■ **EXERCISE OBJECTIVE**
Given the records below, pull every line with the word "This" into the answer.

── DATASET EXTRACT ──

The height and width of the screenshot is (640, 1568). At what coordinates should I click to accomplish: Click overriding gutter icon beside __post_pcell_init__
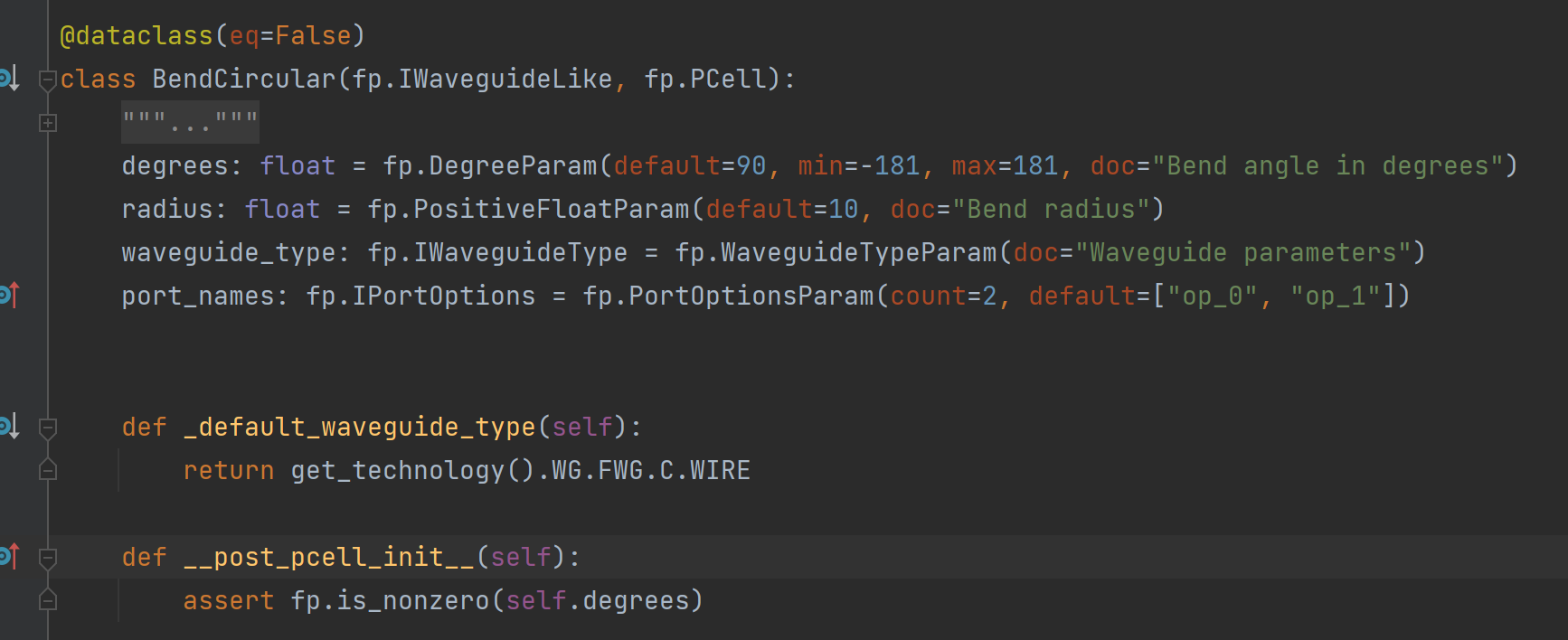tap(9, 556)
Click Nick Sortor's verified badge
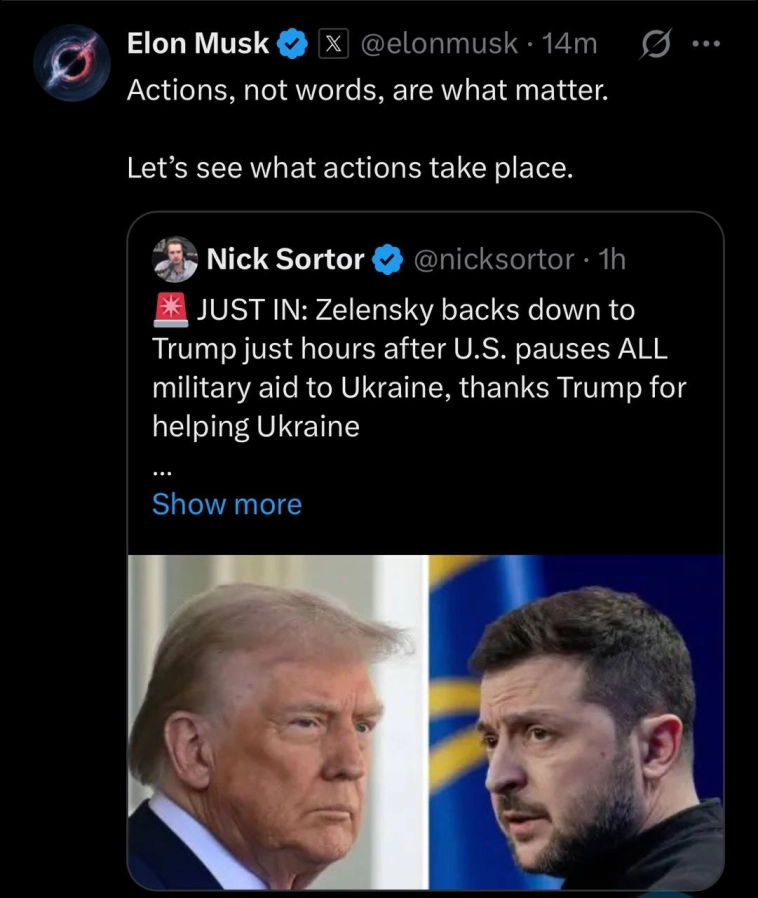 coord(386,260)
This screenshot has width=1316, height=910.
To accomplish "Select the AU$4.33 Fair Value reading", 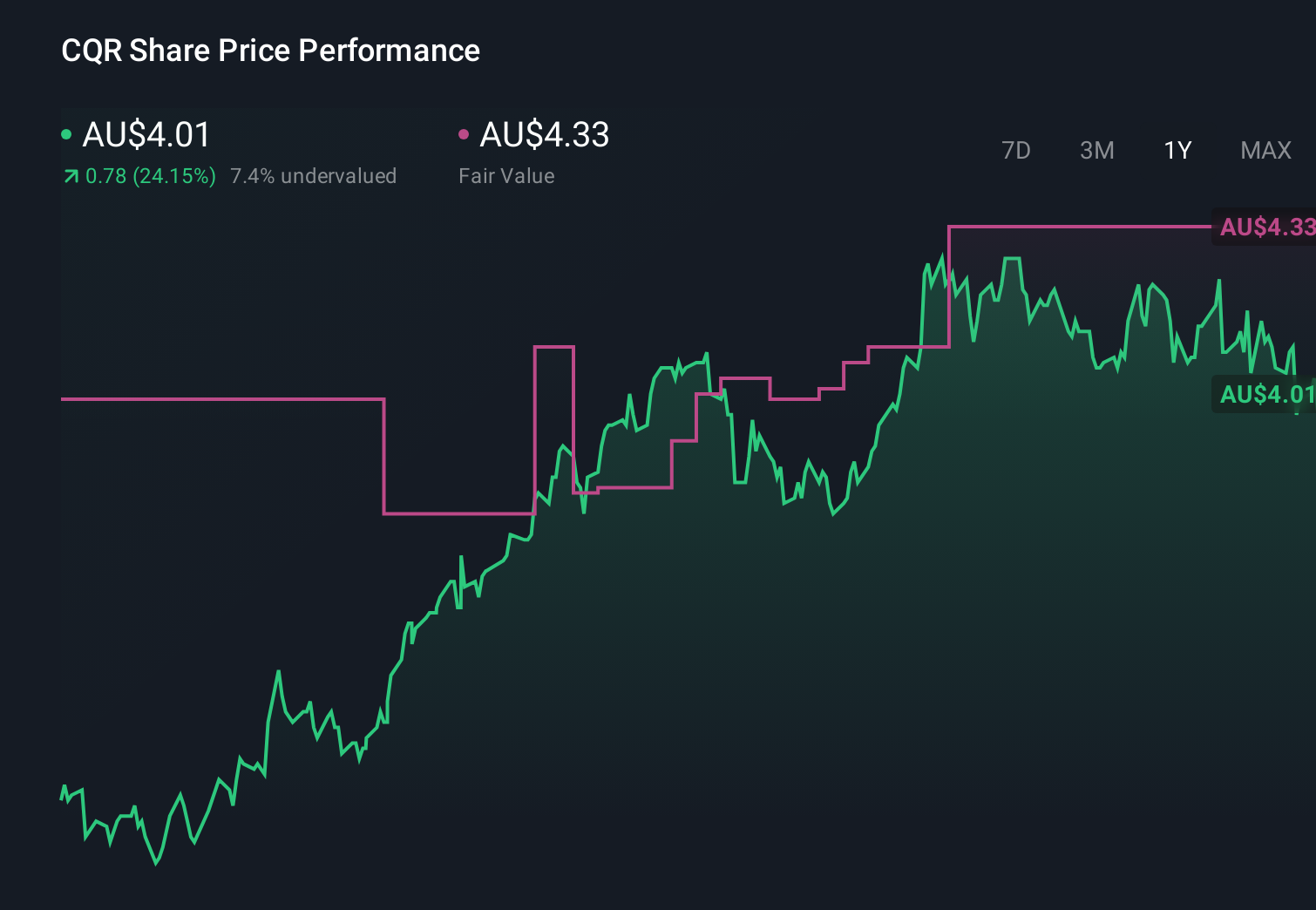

───
── DATASET EXTRACT ──

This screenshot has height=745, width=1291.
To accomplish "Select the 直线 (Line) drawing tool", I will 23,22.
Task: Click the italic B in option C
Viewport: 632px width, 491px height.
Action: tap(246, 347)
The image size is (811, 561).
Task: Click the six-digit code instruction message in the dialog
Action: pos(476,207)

───

■ **ANSWER TO THE PROBLEM**
This screenshot has width=1316, height=910.
This screenshot has height=745, width=1291.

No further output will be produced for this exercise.